Although these studies identified a possible function of MEGF10 in myogenic proliferation evidenced by a link between MyoD and MEGF10, myogenin has
also been identified as a positive regulator of MEGF10 transcription in skeletal muscle. By analysing the 5’ end of the Megf10 gene, a myogenin binding motif was identified that was shown to bind to myogenin (Park et al., 2014). Moreover, levels of MEGF10 and myogenin expression rose in ctx damaged muscle as measured by qPCR. A luciferase reporter assay that showed the activity of the MEGF10 promoter, showed an 11 fold increase in expression resulting from its interaction with myogenin, whilst Myf5 had a smaller effect increasing MEGF10 promoter activity by only 2.8 fold. Myogenin was shown to bind directly to this region of DNA and its effect on MEGF10 promoter activity is dose dependent (Park et al., 2014). However it is unclear how MEGF10 can promote proliferation, but inhibit differentiation as reported (Holterman et al., 2007), if it interacts with myogenin, which is not expressed until the cells begin to terminally differentiated, and would not be expected to affect proliferation.
Overall, these studies suggest that MEGF10 has a clear role in neuronal cells, where it is in involved in the clearance of apoptotic cells (Iram et al., 2016) as well in synapse elimination (Chung et al., 2013) by astrocytes. Both observations are consistent with the role of MEGF10 in patterning retinal neurons (Kay et al., 2012), and the observed effects of knocking out the ortholog of MEGF10 on the brain and retina in Drosophila (Draper et al., 2014).

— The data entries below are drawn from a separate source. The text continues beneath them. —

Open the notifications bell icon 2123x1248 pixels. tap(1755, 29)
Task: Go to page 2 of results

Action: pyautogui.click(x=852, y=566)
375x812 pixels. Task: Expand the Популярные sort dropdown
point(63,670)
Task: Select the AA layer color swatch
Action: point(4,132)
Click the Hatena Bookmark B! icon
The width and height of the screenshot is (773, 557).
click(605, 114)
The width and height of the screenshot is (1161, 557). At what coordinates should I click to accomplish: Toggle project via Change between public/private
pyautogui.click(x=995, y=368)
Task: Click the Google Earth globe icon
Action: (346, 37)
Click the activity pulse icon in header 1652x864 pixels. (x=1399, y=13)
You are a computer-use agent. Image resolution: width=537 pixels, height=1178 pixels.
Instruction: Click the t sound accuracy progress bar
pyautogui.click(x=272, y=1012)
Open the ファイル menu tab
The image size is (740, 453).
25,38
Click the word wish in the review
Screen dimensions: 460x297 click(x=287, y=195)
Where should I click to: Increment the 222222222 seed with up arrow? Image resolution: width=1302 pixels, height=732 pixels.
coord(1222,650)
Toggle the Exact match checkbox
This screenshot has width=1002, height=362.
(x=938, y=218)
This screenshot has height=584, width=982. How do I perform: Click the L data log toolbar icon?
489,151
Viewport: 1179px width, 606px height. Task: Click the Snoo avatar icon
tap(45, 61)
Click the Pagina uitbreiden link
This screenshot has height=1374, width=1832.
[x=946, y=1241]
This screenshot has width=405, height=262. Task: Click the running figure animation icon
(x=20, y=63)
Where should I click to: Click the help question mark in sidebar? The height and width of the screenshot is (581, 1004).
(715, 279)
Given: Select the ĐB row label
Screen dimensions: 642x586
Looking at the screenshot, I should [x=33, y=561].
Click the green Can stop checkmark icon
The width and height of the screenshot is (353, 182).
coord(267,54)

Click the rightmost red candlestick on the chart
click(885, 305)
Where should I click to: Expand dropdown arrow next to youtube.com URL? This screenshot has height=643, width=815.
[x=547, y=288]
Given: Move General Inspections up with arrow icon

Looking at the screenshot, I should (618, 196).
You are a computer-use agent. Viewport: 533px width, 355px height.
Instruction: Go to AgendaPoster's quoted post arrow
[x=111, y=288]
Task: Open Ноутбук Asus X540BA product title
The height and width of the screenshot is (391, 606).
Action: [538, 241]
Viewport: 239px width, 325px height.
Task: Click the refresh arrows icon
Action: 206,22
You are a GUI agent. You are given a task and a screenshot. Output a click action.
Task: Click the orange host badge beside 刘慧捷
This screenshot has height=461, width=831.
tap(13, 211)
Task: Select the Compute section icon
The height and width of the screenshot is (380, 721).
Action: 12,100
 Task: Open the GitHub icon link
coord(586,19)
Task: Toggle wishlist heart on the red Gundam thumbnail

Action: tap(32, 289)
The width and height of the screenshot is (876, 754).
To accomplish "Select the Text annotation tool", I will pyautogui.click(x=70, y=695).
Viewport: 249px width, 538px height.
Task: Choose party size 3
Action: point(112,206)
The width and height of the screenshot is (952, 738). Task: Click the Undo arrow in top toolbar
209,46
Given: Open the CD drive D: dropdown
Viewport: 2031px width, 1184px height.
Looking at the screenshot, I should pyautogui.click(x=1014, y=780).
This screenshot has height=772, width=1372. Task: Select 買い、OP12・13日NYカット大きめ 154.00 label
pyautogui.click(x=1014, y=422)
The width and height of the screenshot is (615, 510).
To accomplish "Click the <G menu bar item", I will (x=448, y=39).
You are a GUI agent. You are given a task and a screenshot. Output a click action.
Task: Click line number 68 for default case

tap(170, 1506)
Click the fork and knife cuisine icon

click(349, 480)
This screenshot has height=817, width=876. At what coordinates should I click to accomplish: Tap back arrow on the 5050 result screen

However, EMARDD patients do not have a neurological phenotype, but do have a muscle deficiency, and it therefore seems likely that MEGF10 is also important in satellite cells. It has been suggested to be important for renewing the satellite cell pool, by maintaining proliferation in cells and inhibiting the progression of the myogenic program in combination with MyoD and Notch (Holterman et al., 2007; Logan et al., 2011). It has also been suggested to promote satellite cell differentiation shown by the relationship between increasing expression levels of MEGF10 and myogenin (Park et al., 2014), although overexpression of MEGF10 inhibits differentiation in vitro (Holterman et al., 2007). MEGF10 has also been suggested to influence the ability of satellite cells to populate the satellite cell niche through interactions with Notch and by promoting the adhesion of satellite cells to the basal lamina or muscle fibre (Brohl et al., 2012). It is difficult to reconcile these disparate ideas and to explain how a mutation in the MEGF10 gene leads to a disruption of the stem cell pool, reduces the ability of skeletal muscle to regenerate leading to the reduced myofibre size seen in EMARDD patients.